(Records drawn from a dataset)
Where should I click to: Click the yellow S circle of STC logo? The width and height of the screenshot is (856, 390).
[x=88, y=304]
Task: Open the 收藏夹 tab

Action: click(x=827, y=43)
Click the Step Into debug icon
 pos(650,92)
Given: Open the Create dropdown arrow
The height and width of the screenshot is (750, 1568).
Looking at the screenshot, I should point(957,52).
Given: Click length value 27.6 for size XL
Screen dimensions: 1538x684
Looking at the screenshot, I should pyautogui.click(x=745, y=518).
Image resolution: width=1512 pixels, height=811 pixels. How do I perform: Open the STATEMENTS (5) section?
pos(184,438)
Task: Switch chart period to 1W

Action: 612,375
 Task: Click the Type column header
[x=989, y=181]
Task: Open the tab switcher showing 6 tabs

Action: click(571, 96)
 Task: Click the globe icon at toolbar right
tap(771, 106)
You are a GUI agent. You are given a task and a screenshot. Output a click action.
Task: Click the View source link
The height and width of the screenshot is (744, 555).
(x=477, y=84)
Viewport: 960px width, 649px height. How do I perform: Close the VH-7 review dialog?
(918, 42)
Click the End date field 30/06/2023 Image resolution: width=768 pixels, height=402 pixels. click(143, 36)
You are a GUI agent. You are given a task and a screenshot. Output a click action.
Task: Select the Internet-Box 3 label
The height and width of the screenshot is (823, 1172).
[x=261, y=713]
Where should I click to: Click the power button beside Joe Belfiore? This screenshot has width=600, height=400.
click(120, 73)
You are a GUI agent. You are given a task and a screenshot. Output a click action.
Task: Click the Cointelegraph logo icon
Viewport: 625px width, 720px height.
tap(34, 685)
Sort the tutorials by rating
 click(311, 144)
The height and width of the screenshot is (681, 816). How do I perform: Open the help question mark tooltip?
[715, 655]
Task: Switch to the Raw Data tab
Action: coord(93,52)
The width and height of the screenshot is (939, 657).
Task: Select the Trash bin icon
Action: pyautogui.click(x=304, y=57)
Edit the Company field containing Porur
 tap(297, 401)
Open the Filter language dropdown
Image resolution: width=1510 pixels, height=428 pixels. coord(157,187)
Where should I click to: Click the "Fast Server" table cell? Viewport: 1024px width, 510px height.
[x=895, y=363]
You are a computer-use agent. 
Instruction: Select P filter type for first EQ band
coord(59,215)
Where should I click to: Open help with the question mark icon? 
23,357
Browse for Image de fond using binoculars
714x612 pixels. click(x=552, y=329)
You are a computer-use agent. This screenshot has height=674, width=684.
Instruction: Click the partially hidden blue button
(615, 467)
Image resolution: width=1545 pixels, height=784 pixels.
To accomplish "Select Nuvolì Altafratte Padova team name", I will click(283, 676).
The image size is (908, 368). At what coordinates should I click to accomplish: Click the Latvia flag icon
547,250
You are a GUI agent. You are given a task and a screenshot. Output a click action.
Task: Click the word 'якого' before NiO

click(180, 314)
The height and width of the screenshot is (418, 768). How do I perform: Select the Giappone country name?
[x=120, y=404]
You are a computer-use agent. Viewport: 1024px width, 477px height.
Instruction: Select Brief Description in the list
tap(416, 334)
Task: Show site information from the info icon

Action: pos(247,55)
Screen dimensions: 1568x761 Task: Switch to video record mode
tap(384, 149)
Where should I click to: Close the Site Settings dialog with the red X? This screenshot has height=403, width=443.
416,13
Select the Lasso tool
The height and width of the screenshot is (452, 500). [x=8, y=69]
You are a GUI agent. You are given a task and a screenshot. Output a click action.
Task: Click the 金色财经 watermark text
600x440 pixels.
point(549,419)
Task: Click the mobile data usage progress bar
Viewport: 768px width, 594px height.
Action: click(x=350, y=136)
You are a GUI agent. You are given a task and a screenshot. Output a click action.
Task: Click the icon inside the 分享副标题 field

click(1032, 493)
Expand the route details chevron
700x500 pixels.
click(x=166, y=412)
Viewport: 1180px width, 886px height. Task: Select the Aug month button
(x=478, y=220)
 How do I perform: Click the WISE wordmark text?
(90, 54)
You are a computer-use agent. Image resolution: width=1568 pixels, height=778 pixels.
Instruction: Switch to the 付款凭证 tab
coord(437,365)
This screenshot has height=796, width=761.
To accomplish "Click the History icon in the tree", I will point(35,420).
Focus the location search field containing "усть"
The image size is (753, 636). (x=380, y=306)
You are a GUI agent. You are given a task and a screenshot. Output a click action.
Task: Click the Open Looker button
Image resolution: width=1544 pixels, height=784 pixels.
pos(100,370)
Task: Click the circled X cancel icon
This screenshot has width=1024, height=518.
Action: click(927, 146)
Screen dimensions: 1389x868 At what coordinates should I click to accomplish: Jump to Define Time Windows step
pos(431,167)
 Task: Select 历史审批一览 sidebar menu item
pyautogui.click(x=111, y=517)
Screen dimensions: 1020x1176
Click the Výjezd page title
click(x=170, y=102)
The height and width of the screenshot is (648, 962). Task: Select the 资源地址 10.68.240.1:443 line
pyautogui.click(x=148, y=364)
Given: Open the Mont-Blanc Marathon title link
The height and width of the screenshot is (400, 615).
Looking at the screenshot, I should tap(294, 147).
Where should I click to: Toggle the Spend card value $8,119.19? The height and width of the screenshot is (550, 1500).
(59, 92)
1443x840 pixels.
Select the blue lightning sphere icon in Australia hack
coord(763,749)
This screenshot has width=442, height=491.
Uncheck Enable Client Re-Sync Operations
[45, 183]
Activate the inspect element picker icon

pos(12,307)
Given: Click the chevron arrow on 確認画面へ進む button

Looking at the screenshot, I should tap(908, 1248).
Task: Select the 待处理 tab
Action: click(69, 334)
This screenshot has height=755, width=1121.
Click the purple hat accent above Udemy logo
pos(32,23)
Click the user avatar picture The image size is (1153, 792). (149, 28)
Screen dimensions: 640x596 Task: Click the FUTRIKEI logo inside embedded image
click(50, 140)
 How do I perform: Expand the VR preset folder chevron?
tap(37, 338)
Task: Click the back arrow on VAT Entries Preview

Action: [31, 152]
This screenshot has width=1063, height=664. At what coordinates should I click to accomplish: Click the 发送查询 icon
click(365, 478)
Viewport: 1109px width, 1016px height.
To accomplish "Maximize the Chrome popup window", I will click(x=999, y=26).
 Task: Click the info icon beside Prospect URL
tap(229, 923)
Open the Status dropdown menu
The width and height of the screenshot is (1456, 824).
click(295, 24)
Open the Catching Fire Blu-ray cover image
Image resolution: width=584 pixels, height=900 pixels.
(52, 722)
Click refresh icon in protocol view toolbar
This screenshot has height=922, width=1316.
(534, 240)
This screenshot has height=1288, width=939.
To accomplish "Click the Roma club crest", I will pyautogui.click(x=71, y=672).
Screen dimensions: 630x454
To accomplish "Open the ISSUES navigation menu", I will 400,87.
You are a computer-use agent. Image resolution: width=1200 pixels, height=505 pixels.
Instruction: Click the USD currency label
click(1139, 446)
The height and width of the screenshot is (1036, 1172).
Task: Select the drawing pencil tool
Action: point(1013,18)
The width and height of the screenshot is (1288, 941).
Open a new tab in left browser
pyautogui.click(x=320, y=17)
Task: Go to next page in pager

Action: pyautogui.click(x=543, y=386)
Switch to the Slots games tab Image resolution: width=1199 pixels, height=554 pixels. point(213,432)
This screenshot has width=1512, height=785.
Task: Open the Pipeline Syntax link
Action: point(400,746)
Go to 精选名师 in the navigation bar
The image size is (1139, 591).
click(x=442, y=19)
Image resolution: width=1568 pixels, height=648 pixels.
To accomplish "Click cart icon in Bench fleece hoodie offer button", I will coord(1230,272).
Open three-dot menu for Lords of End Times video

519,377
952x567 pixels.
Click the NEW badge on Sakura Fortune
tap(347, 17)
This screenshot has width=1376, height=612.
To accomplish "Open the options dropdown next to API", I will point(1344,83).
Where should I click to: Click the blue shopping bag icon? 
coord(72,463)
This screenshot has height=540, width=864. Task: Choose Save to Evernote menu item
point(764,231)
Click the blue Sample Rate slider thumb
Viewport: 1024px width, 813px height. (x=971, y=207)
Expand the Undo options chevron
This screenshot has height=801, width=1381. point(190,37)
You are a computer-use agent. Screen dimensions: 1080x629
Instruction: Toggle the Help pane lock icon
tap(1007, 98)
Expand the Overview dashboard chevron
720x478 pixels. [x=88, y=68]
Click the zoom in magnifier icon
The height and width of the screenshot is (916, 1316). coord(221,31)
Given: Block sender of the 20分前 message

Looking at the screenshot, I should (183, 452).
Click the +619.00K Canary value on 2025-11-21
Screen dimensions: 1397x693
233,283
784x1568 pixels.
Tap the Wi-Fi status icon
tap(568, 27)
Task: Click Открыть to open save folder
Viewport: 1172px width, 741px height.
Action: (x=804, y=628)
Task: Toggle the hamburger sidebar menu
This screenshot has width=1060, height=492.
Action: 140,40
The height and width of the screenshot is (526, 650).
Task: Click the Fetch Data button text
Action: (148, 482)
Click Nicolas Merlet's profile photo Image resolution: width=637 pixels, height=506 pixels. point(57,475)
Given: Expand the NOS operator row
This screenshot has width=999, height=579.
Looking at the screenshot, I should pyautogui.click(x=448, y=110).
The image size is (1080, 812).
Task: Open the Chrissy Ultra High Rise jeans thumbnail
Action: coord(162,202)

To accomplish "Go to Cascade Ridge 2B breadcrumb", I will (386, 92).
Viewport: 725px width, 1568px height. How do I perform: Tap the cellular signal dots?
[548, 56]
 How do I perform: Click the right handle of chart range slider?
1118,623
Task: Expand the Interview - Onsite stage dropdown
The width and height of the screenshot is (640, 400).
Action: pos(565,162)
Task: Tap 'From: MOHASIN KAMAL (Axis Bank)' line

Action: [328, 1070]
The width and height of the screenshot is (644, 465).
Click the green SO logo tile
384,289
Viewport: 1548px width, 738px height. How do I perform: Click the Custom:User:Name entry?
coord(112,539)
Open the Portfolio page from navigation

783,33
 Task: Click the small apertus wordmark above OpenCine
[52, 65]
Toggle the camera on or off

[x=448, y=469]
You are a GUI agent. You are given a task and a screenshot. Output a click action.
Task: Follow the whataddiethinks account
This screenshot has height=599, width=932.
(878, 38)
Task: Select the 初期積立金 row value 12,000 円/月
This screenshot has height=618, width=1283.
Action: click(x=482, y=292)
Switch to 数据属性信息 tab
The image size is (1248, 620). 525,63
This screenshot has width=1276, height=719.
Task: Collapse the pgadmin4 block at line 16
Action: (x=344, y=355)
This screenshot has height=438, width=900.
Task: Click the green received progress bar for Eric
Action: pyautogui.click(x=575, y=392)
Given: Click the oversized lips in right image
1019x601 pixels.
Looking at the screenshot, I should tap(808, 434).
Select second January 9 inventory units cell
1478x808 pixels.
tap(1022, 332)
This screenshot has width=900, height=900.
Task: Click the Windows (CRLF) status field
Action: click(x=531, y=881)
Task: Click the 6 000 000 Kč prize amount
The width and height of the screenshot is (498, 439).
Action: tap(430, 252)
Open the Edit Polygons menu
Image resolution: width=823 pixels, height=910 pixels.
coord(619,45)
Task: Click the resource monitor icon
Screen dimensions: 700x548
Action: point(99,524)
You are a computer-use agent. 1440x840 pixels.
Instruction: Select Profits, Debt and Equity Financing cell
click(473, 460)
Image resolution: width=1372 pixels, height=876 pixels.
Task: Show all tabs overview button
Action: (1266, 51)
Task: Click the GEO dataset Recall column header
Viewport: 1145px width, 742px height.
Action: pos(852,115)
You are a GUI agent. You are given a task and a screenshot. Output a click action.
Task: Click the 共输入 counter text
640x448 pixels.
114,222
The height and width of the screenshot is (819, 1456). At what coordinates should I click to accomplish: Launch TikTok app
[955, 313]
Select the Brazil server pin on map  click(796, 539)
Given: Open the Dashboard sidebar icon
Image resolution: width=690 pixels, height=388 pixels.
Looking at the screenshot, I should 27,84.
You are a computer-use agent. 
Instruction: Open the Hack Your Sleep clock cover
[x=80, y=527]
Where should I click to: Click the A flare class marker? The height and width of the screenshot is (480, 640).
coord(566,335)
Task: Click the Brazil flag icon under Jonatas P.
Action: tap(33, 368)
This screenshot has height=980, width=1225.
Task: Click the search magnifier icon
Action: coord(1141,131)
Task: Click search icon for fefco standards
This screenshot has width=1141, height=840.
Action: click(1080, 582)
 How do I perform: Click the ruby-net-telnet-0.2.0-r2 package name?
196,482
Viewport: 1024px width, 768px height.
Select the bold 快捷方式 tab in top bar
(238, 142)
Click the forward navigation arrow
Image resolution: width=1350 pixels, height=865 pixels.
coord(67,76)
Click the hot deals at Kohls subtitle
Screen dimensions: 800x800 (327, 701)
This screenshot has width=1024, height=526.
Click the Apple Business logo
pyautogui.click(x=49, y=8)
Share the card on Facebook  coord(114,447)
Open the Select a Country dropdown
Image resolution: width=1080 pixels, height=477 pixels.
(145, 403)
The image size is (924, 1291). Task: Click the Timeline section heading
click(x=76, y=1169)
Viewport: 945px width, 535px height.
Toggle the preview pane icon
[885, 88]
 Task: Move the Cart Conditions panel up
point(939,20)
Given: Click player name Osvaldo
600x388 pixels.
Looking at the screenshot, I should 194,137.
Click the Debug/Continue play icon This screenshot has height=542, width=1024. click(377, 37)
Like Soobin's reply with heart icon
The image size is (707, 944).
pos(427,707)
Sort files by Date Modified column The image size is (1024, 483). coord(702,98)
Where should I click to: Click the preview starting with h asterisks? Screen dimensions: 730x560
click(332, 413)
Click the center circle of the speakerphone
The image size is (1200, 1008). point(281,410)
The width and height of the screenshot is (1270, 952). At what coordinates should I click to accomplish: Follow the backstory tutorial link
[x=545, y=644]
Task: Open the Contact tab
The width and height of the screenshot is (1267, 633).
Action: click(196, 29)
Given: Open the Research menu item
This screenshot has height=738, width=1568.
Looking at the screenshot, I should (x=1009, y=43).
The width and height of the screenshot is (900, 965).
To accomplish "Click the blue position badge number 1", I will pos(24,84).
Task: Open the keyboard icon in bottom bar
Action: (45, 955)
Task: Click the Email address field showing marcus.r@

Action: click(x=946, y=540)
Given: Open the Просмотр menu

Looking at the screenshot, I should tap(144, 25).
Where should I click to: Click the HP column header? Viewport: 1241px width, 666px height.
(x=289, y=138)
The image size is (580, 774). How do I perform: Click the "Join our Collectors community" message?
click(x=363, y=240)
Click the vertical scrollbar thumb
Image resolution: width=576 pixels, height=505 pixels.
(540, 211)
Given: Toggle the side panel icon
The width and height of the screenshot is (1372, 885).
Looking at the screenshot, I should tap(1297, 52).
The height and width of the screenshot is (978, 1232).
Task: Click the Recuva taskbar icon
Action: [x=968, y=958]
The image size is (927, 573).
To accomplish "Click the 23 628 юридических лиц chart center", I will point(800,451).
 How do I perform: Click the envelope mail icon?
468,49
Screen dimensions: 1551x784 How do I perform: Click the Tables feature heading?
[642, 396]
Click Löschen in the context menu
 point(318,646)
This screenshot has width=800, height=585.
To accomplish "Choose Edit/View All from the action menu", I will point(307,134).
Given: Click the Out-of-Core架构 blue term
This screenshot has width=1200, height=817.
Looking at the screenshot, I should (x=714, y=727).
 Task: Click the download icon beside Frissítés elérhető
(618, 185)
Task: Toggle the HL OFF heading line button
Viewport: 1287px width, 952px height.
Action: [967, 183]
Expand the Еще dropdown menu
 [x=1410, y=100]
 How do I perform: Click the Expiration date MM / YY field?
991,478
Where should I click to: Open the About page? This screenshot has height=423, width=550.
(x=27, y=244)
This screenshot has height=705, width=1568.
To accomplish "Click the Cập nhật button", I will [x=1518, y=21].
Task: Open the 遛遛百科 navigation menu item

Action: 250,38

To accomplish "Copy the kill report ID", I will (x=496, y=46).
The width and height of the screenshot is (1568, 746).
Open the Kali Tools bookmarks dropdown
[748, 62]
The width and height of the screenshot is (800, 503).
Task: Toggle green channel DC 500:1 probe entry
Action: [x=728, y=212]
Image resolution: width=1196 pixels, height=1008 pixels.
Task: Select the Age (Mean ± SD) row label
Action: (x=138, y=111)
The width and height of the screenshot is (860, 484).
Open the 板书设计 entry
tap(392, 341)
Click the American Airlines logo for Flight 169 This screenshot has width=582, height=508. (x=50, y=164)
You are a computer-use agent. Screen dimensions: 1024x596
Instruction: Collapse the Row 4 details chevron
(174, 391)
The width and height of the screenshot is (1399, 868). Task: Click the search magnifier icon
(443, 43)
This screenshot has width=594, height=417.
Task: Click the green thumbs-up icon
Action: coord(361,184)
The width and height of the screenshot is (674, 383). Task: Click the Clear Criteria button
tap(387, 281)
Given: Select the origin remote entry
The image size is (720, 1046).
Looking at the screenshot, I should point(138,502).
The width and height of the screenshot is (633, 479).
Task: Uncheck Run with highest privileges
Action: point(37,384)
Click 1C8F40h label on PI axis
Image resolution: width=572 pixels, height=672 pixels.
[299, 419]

• Task description: Say how many lines above hold the word "computer", giving only the count.

• Solution for this exercise: 9